GEGEVEN OPGAVE » Vervang "click action" door "tap action" in de regels vanaf de regel met "You are a GUI" tot en met de laatste regel. Geef die regels verder ongewijzigd terug, zonder de afbeeldingen.
—————
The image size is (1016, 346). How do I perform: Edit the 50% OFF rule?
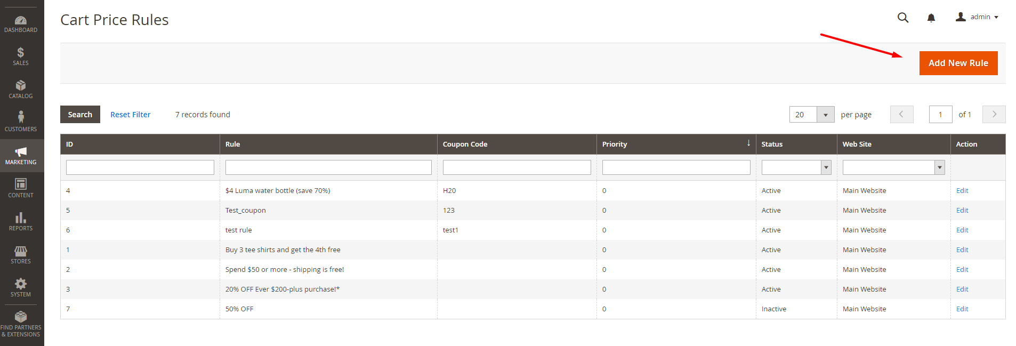962,309
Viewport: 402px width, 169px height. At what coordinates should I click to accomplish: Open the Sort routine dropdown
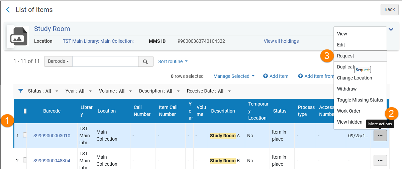(173, 61)
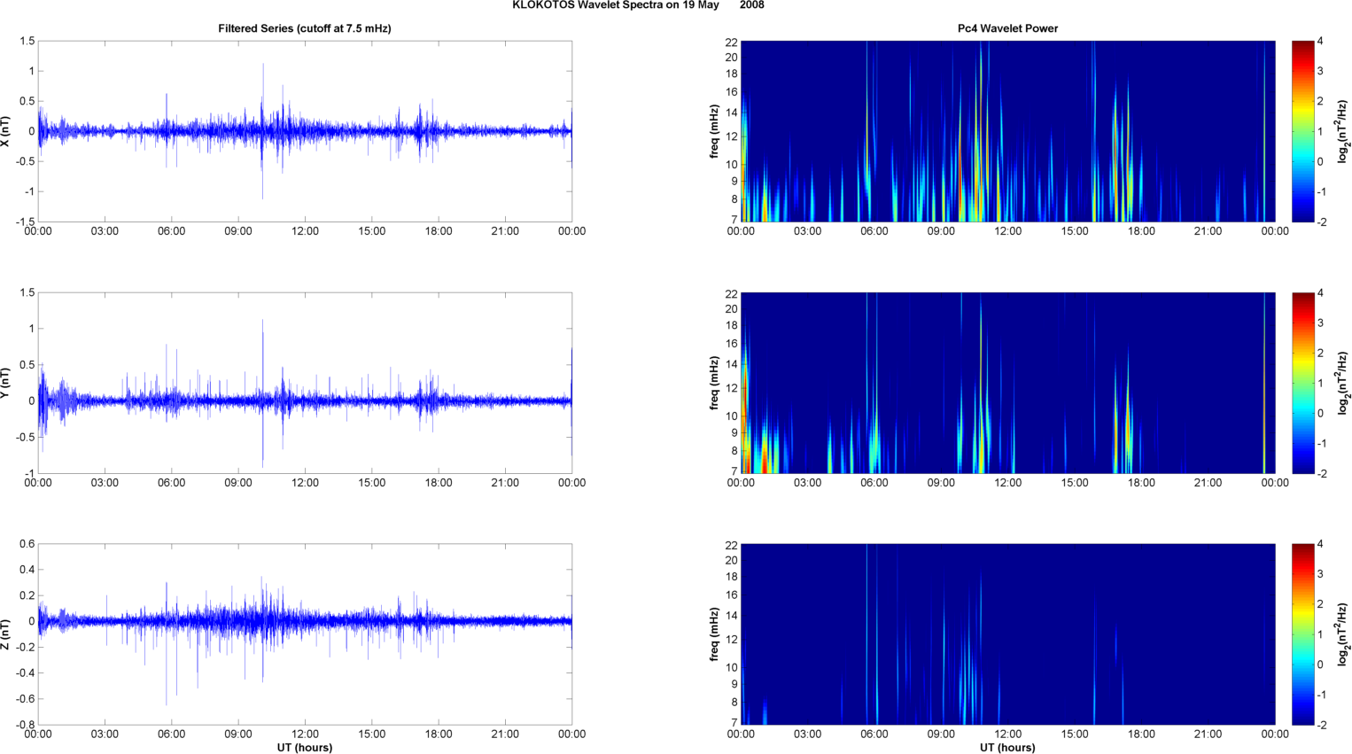This screenshot has height=754, width=1352.
Task: Click the colorbar beside the bottom spectrogram
Action: pos(1302,634)
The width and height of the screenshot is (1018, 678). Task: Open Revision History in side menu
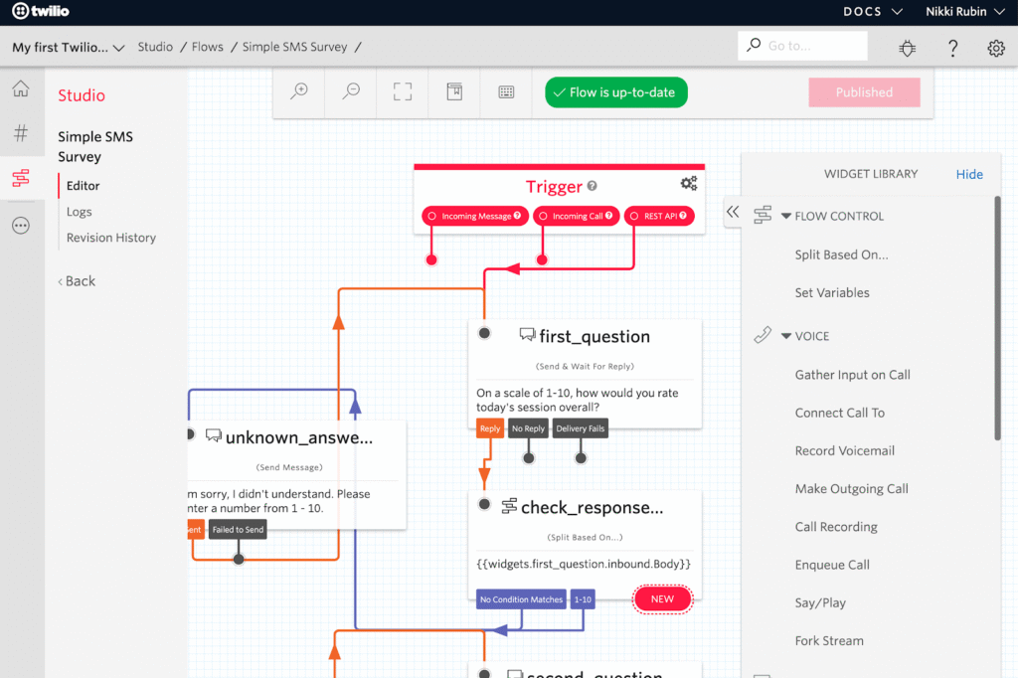coord(111,238)
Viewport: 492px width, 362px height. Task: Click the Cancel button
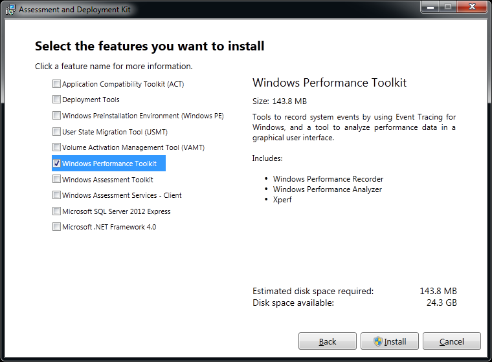[451, 341]
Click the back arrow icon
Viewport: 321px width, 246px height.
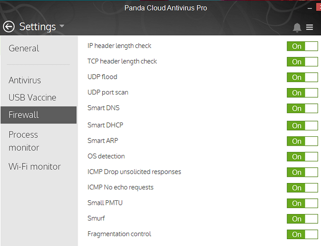tap(9, 27)
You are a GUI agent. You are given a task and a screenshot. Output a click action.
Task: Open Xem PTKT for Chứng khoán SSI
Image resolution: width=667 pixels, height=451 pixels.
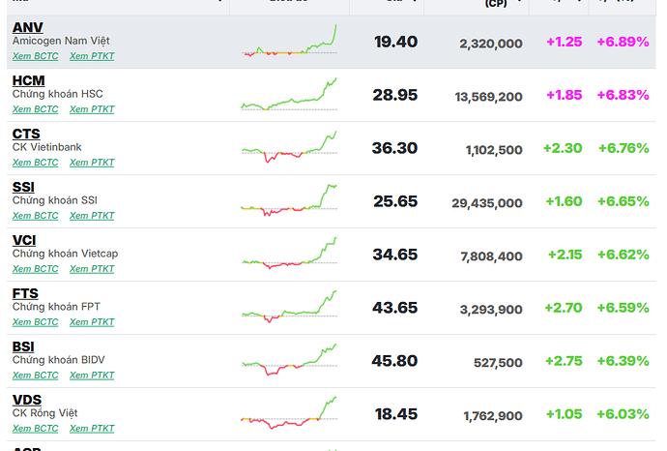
—————
ANTWOORD »
You are a GUI agent. You are given a task and a screenshot. Output a tap action.
Task: Open Xem PTKT for Chứng khoán SSI
Image resolution: width=667 pixels, height=451 pixels.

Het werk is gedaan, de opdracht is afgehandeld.